YOUR TASK: All of the data is to be printed again exactly as it appears.

------------------------------------

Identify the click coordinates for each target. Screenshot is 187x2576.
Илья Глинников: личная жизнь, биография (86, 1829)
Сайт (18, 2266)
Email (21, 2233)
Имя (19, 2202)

------------------------------------

THE COMPLETED TASK:
Identify the click coordinates for each target. Screenshot is 187x2576.
Илья Глинников: личная жизнь, биография (86, 1829)
Сайт (18, 2266)
Email (21, 2233)
Имя (19, 2202)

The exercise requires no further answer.